Unter weltweiter Beobachtung hat sich der von US-Spezialkräften gefangengenommene venezolanische Präsident Nicolás Maduro vor einem Gericht in New York für "nicht schuldig" erklärt. Der 63-Jährige kam in Gefängniskleidung zu seiner ersten Anhörung in den Gerichtssaal. Auf Spanisch sagte Maduro, er sei "entführt" worden. "Ich bin nicht schuldig", sagte Maduro im Stehen laut Übersetzer. "Ich bin ein anständiger Mensch, ich bin immer noch der Präsident meines Landes."

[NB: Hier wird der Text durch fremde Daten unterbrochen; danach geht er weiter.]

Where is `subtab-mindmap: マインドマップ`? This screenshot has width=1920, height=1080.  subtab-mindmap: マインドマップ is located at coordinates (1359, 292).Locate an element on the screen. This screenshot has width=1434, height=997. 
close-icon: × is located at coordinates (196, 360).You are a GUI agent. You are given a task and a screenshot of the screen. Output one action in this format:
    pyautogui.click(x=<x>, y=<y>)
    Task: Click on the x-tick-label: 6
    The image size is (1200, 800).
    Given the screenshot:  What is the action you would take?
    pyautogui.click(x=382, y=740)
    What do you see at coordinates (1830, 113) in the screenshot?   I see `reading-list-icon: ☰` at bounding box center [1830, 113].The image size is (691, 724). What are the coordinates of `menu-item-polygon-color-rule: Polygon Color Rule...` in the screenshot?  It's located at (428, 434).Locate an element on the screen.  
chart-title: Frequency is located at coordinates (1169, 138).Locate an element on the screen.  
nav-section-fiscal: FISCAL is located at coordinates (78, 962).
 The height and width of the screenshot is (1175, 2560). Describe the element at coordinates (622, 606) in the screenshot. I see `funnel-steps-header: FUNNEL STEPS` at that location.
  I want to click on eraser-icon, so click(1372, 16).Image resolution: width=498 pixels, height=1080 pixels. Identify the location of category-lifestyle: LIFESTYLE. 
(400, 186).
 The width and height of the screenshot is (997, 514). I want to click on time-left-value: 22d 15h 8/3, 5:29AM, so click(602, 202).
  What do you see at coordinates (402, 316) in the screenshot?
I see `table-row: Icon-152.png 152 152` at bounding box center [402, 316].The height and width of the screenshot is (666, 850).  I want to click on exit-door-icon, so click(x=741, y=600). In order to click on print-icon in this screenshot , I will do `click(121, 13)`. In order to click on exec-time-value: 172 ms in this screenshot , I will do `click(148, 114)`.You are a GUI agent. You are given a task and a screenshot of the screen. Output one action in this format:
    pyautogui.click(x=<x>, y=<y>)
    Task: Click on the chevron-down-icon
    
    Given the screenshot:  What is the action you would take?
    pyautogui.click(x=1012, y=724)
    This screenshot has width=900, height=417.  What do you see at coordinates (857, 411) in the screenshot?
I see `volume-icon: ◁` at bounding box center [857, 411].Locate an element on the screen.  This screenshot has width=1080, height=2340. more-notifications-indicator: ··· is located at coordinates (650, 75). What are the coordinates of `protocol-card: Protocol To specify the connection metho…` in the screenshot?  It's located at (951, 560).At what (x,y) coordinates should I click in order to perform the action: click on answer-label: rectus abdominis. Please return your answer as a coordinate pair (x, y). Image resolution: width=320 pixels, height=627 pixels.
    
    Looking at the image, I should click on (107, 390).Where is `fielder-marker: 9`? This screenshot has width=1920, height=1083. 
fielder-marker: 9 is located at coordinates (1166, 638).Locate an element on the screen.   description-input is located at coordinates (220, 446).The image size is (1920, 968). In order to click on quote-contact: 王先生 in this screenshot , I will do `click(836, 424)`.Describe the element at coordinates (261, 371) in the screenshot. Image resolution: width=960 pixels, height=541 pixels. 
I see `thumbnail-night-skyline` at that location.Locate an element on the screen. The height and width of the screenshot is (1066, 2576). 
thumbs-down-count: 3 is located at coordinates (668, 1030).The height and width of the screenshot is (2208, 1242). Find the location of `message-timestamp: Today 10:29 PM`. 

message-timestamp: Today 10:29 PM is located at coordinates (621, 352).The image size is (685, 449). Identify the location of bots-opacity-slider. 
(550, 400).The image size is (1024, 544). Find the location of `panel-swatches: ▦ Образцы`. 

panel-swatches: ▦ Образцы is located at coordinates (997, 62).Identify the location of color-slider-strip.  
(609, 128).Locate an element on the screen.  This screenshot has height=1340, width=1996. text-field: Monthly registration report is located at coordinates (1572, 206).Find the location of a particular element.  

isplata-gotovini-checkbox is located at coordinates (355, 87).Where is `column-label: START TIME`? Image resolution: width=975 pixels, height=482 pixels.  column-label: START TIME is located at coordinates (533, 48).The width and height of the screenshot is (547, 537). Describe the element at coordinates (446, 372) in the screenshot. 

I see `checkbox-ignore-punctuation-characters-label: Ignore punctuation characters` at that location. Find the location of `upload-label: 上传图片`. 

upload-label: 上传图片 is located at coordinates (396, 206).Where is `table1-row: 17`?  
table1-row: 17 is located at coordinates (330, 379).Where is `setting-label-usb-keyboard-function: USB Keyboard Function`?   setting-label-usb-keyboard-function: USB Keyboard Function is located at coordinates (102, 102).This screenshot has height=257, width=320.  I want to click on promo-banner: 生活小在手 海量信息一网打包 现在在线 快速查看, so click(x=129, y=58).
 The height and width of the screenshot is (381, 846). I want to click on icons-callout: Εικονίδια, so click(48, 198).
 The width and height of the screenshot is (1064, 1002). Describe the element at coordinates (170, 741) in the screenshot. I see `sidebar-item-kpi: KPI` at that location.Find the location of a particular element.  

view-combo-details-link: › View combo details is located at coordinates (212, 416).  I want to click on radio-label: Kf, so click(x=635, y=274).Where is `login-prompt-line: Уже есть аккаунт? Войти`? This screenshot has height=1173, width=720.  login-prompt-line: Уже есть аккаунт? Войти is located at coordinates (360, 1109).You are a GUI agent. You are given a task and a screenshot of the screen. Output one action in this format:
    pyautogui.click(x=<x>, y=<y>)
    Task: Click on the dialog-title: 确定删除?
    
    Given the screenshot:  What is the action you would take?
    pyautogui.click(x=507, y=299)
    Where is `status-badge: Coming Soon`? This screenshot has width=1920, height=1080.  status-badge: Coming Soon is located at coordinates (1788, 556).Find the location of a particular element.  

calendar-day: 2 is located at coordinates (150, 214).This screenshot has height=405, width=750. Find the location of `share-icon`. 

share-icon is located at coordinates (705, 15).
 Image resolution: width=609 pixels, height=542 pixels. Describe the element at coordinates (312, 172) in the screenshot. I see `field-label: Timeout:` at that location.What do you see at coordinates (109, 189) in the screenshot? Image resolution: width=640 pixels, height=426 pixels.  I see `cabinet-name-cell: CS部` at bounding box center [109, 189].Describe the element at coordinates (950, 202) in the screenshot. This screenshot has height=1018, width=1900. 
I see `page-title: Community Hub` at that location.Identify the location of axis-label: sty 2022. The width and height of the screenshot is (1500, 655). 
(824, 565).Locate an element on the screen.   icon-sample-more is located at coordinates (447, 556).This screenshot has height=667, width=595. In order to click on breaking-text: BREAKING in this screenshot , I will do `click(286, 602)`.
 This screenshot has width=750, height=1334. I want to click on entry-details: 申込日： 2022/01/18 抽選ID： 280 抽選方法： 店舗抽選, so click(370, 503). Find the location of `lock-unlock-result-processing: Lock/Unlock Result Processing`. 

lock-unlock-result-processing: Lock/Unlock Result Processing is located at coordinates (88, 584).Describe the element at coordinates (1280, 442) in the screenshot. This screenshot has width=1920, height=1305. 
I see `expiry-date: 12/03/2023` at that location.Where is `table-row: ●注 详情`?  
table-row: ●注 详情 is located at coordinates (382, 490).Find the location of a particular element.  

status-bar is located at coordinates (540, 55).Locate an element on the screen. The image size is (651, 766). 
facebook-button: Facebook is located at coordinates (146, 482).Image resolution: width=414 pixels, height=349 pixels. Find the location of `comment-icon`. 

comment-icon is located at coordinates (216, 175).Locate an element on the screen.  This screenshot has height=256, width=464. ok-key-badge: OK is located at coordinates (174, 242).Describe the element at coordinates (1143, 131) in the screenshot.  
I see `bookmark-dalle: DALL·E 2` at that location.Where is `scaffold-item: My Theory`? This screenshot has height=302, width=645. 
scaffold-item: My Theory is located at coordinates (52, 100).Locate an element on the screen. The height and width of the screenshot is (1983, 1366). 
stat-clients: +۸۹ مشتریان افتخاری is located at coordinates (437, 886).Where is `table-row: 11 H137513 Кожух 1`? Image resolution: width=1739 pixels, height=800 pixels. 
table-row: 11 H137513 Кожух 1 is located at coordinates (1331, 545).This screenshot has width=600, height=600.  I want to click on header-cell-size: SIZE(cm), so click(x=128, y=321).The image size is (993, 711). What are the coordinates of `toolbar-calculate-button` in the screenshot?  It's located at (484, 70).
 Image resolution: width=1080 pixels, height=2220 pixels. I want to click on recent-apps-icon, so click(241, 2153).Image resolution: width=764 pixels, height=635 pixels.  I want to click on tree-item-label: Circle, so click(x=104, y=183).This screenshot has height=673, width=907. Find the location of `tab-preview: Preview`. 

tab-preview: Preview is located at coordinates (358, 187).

Maduro und seine Ehefrau waren in der Nacht zum Samstag vom US-Militär in der venezolanischen Hauptstadt Caracas gefangen genommen worden. Am Wochenende kam er in einer Haftanstalt in New York an. Mitangeklagt ist auch sein Sohn, zudem richten sich die Vorwürfe unter anderem gegen den aktuellen sowie den früheren Innenminister von Venezuela.
Diskussion über die Rechtsmäßigkeit des US-Vorgehens
Experten betrachten den US-Angriff auf Venezuela als Verstoß gegen das Völkerrecht. In dem Prozess wird es auch darum gehen, ob er als Staatschef nicht besondere Immunität genießen sollte - und entsprechend nicht hätte außer Landes geschafft und angeklagt werden dürfen. Frankreichs Präsident Emmanuel Macron kritisierte die von den USA angewandte "Methode" zur Festnahme. Diese werde von Frankreich "weder unterstützt noch gebilligt", sagte Macron während der Kabinettssitzung in Paris.
Am Montag verurteilten außerdem Russland und China das Vorgehen der USA in einer Sondersitzung des UNO-Sicherheitsrates scharf. Russland beschrieb es als "Vorbote einer Rückkehr in eine Ära der Gesetzlosigkeit und US-Dominanz durch Gewalt, Chaos und Willkür". China kritisierte: "Kein Land kann als Weltpolizei agieren, und kein Staat kann sich anmaßen, der internationale Richter zu sein". Beide Länder forderten die Freilassung von Maduro und dessen Ehefrau.